In this example, we assume that the columns `latitude`

and `longitude`

are sensitive in the rows indexed by 0, 3, and 7. It is possible to define more sophisticated sensitive components. For this, the norm description is extended by a sequence of variable assignments, denoting how the norm is computed from the attributes of input tables. Supported operations are scaling `scaleNorm a`

and l_{p}-norms `lp p`

and `linf`

, where a > 0 and p > 1 are constants.

rows: i_1 i_2 ... i_n ; cols: attr_1 attr_2 ... attr_n ; var_1 = op_1 var_11 ... var_1m; .... var_n = op_n var_n1 ... var_nm; return op var_n;

As an example, let us consider the following norm definition.

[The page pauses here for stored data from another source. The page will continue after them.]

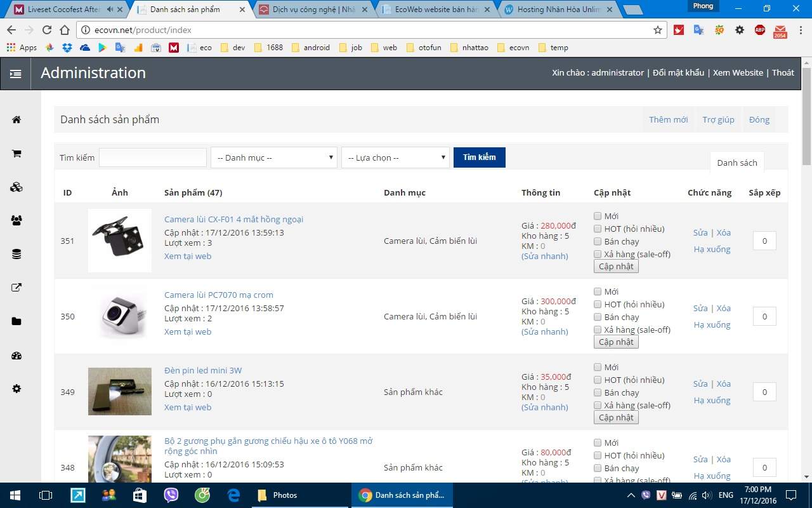Select the 'Danh sách' tab
Screen dimensions: 812x508
click(x=737, y=163)
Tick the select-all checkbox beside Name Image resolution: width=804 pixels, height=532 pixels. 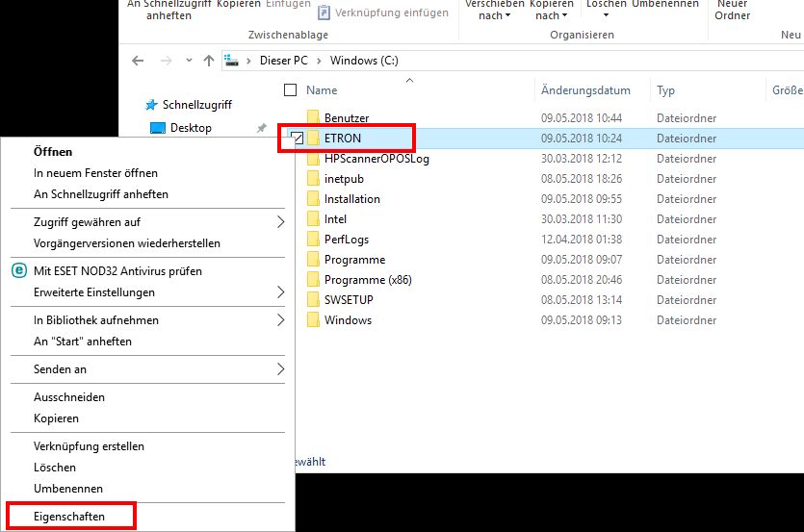pyautogui.click(x=291, y=90)
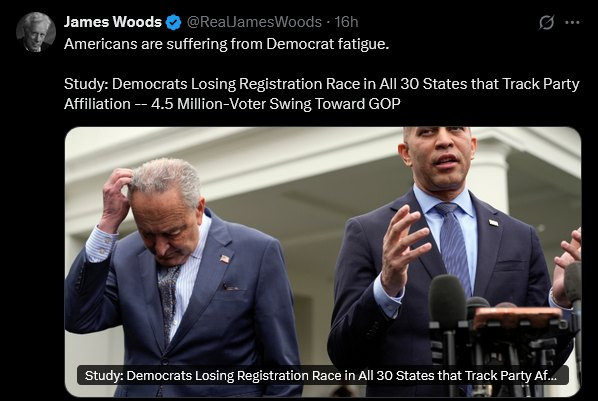Open James Woods' profile avatar
Viewport: 598px width, 401px height.
pyautogui.click(x=36, y=32)
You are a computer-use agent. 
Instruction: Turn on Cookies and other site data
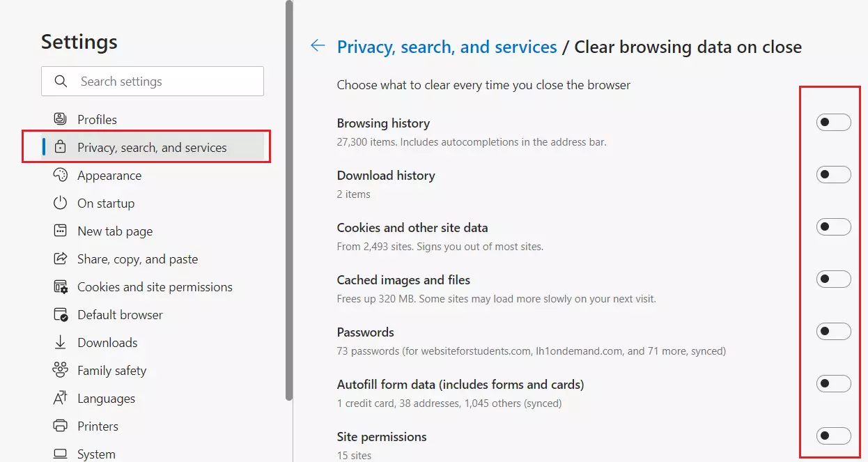833,227
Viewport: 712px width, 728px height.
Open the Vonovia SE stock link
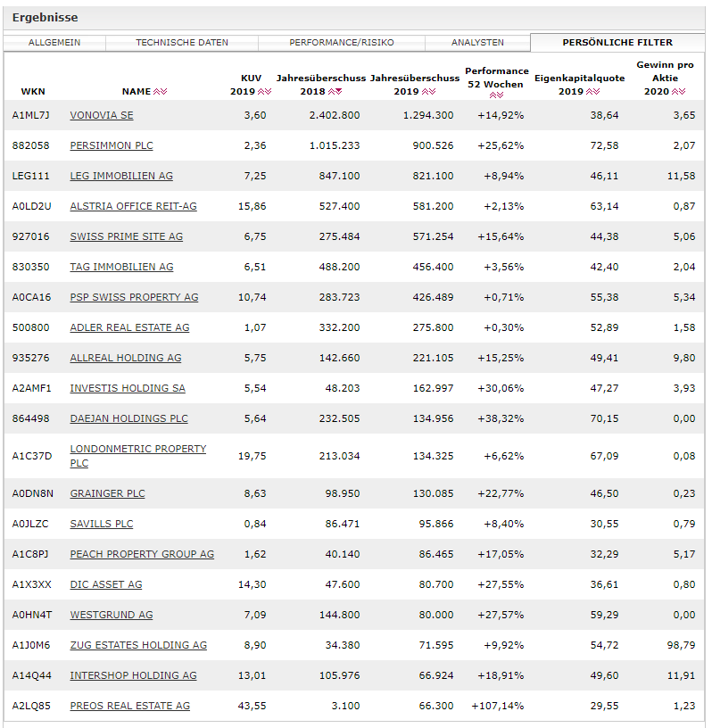(x=102, y=115)
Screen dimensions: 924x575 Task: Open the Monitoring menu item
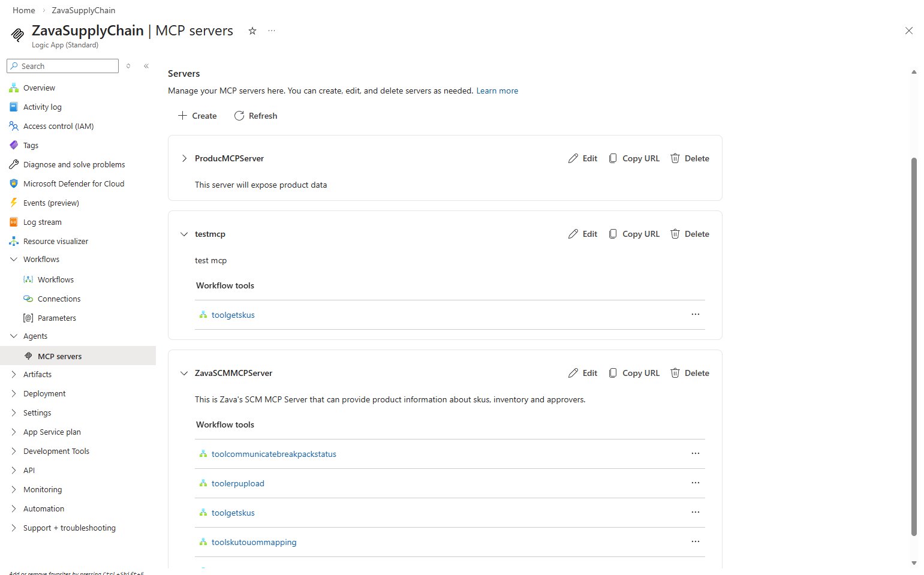click(42, 489)
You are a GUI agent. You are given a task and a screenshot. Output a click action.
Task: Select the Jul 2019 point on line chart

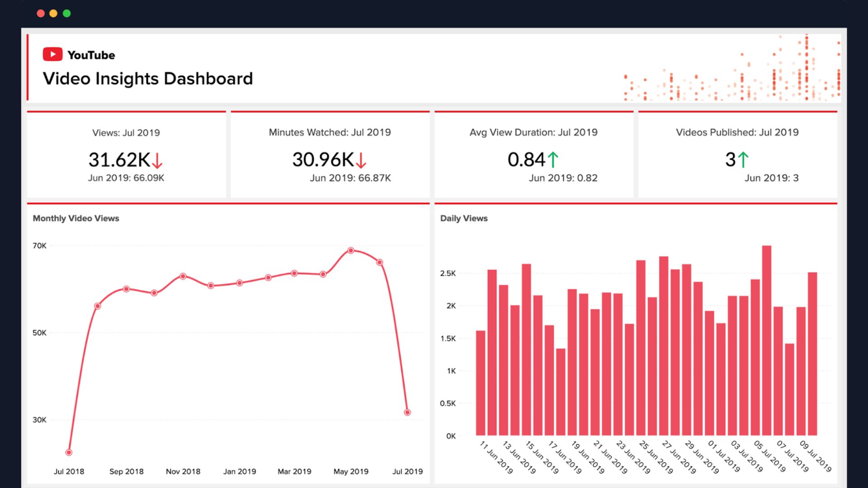[407, 412]
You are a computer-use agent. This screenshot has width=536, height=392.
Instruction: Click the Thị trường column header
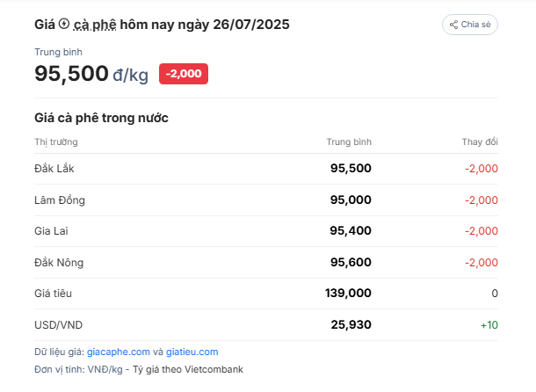[x=56, y=142]
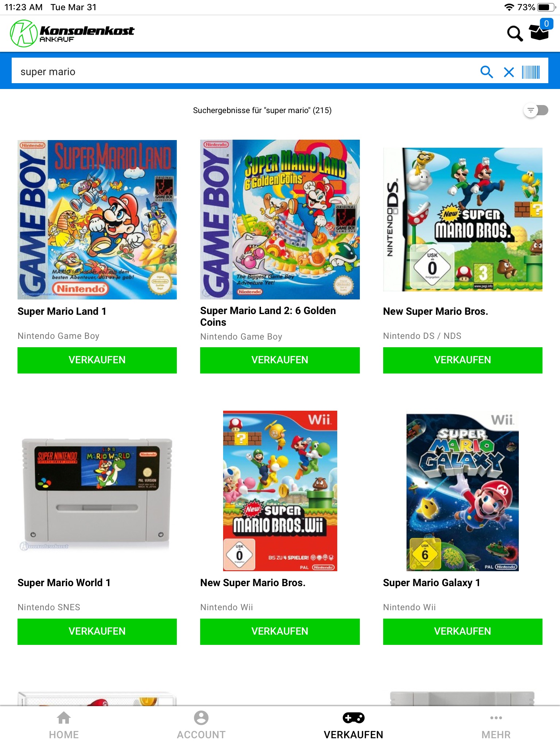Focus the 'super mario' search input field
The width and height of the screenshot is (560, 747).
point(244,72)
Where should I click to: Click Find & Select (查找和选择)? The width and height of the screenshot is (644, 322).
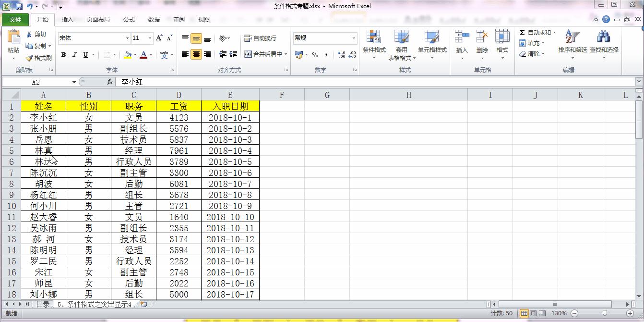(604, 46)
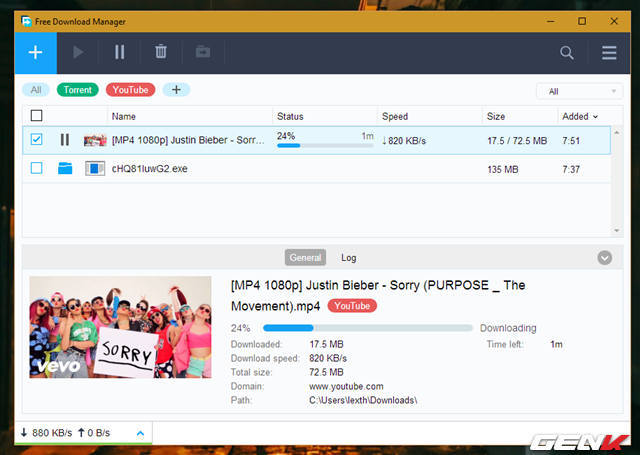Open search with the magnifier icon
Image resolution: width=640 pixels, height=455 pixels.
tap(567, 53)
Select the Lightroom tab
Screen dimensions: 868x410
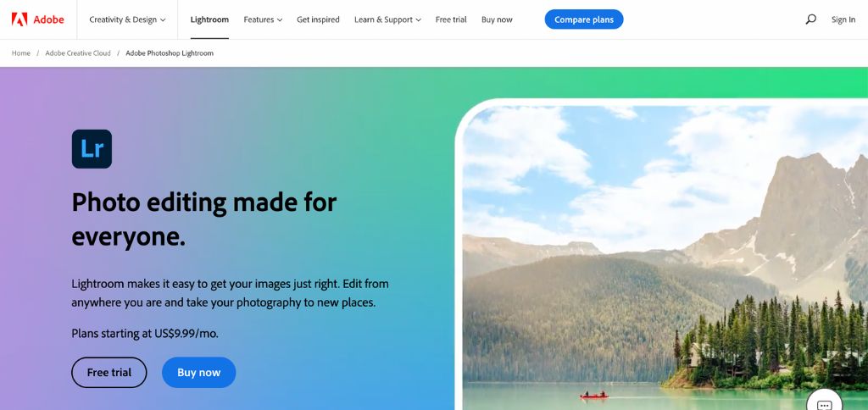click(x=209, y=19)
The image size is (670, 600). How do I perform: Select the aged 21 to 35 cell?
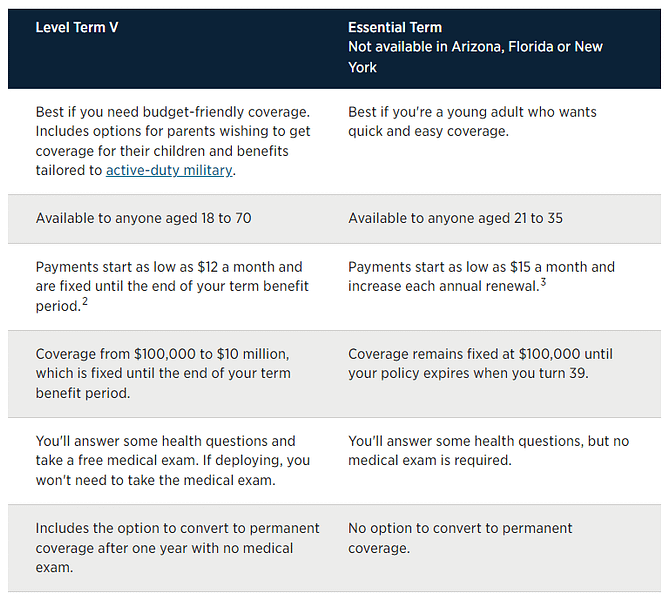pyautogui.click(x=455, y=217)
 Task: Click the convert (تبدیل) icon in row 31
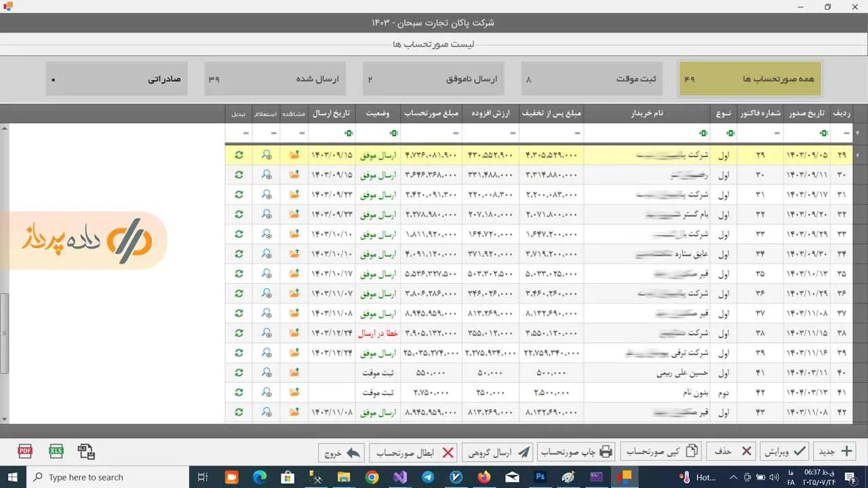point(239,195)
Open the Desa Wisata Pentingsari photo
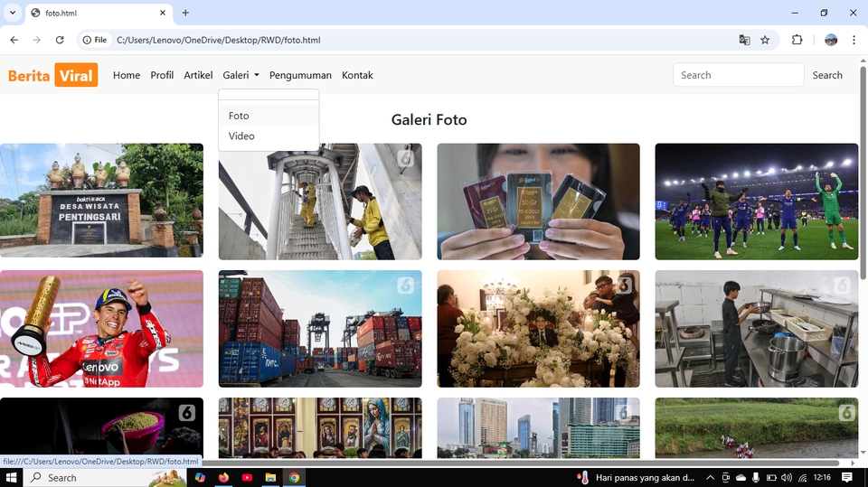Screen dimensions: 868x487 pyautogui.click(x=101, y=201)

rows: 0 3 7 ; cols: latitude longitude ; u = lp 2.0 latitude longitude; z = scaleNorm 0.2 u; return linf z;

The line `u = lp 2.0 latitude longitude;`

combines latitude and longitude to define Euclidean distance (i.e l_{2}-norm). We may scale the distances, and 0.2 in the line `z = scaleNorm 0.2 u;`

means that we conceal changes in location up to 1 / 0.2 = 5 units. Finally, `return linf z;`

shows how the distance between the tables is computed from the distances between their rows, and `linf`

means that we take the maximum row distance (i.e l_{∞}-norm), so differential privacy should cover the case where the locations of *all* sensitive rows change by 5 units.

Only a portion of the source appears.